A coordinated campaign targeting software developers with job-themed lures is using malicious repositories posing as legitimate Next.js projects and technical assessment materials, including recruiting coding tests.

The attacker's goal is to achieve remote code execution (RCE) on developer machines, exfiltrate sensitive data, and introduce additional payloads on compromised systems.

Multiple execution triggers

Next.js is a popular JavaScript framework used for building web applications. It runs on top of React and uses Node.js for the backend.

The Microsoft Defender team says that the attacker created fake web app projects built with Next.js and disguised them as coding projects to share with developers during job interviews or technical assessments.

The researchers initially identified a repository hosted on the Bitbucket cloud-based Git-based code hosting and collaboration service. However, they discovered multiple repositories that shared code structure, loader logic, and naming patterns.

When the target clones the repository and opens it locally, following a standard workflow, they trigger malicious JavaScript that executes automatically when launching the app.

The script downloads additional malicious code (a JavaScript backdoor) from the attacker's server and executes it directly in memory with the running Node.js process, allowing remote code execution on the machine.

To increase the infection rate, the attackers embedded multiple execution triggers within the malicious repositories, Microsoft explained.
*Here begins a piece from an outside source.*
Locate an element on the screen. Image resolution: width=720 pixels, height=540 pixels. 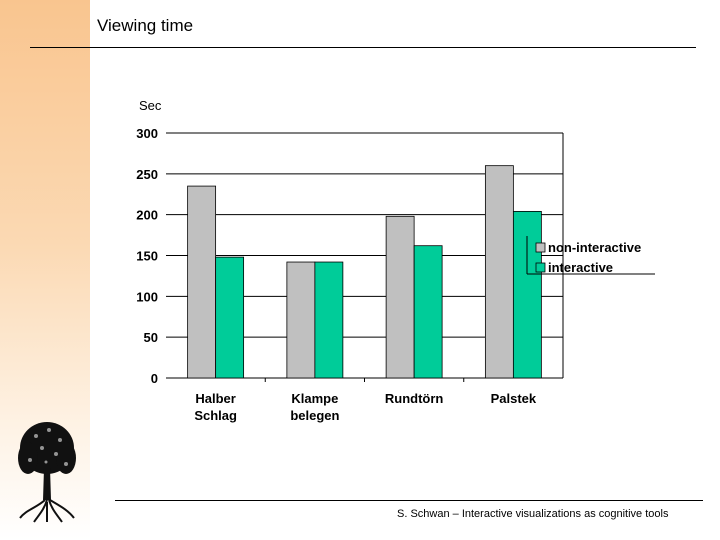
x-category-label: Klampe is located at coordinates (314, 398).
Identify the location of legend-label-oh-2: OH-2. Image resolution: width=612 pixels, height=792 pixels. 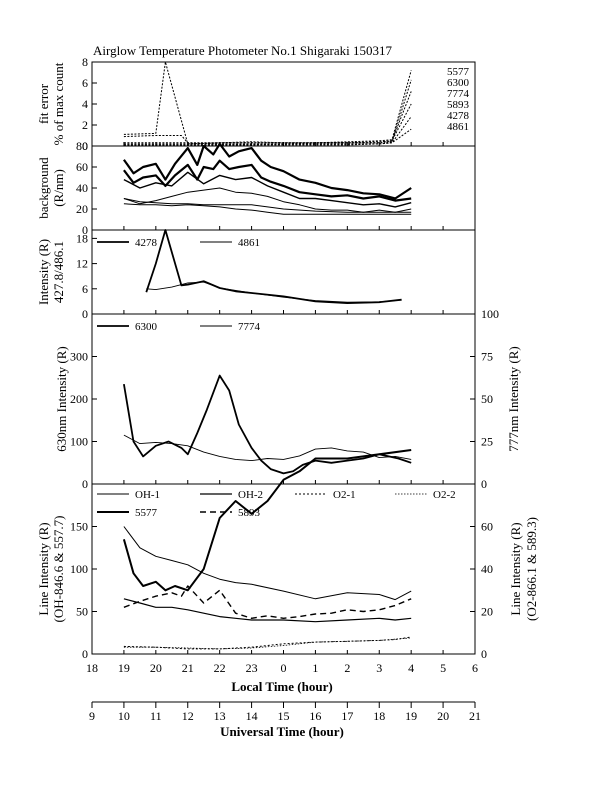
(250, 495).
These are summarized as follows:

1. VS Code trigger – A .vscode/tasks.json file set with runOn: "folderOpen" executes a Node script as soon as the project folder is opened (and trusted).
2. Dev server trigger – When the developer runs npm run dev, a trojanized asset (e.g., a modified JS library) decodes a hidden URL, fetches a loader from a remote server, and executes it in memory.
3. Backend startup trigger – On server start, a backend module decodes a base64 endpoint from .env, sends process.env to the attacker, receives JavaScript in response, and executes it using new Function().

The infection process drops a JavaScript payload (Stage 1) that profiles the host and registers with a command-and-control (C2) endpoint, polling the server at fixed intervals.
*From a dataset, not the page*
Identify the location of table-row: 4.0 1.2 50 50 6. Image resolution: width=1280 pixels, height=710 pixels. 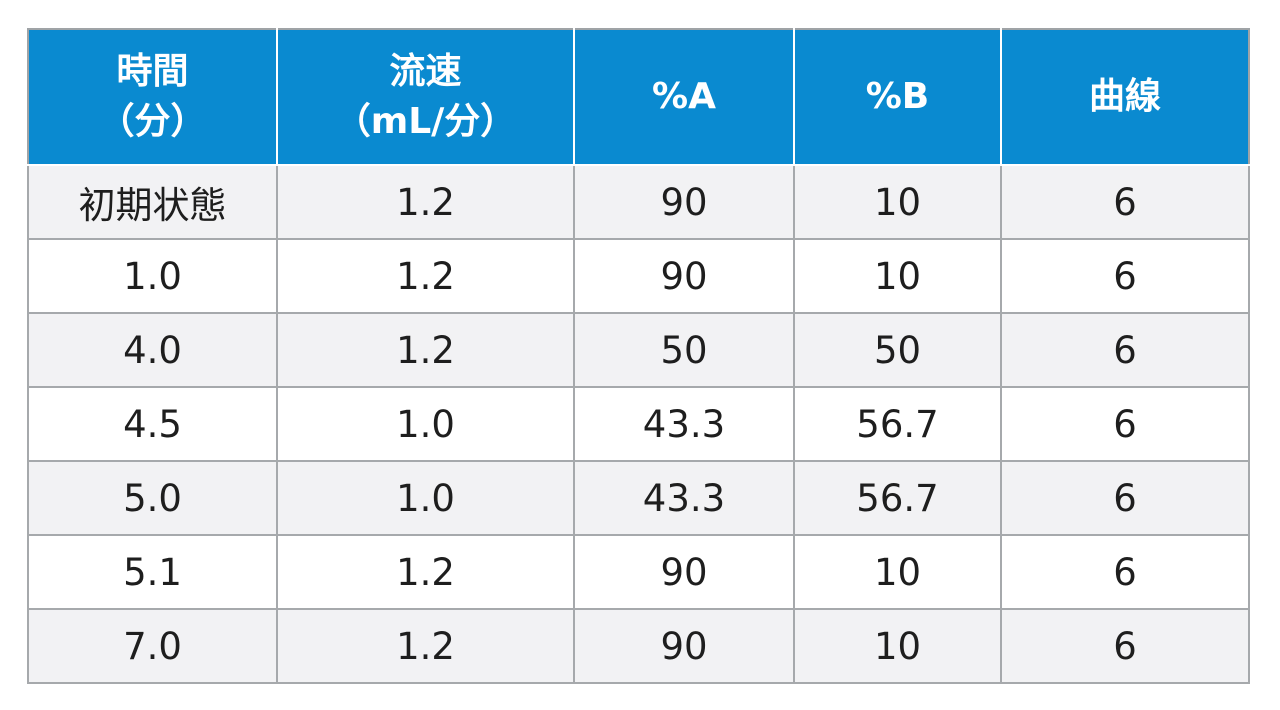
(638, 350).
The infection then upgrades to a tasking controller (Stage 2) that connects to a separate C2 server, checks for tasks, executes supplied JavaScript in memory, and tracks spawned processes. The payload also supports file enumeration, directory browsing, and staged file exfiltration.

Microsoft found that the campaign involved multiple repositories that shared naming conventions, loader structure, and staging infrastructure, indicating a coordinated effort rather than a one-off attack.
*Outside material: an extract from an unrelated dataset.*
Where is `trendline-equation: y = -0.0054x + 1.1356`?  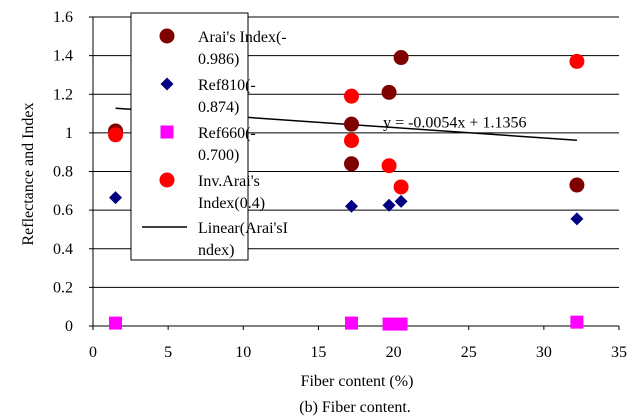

Aside from the technical analysis, the researchers did not provide any details about the attacker or the extent of the operation. 

The tech giant advises that developers should treat standard workflows as the high-risk attack surfaces they really are and take appropriate precautions.

The recommended mitigations include enforcing VS Code Workspace Trust/Restricted Mode, using Attack Surface Reduction (ASR) rules, and monitoring risky sign-ins with Entra ID Protection.

Secrets stored on developer endpoints should be minimized, and short-lived tokens with the least required privileges should be used where possible.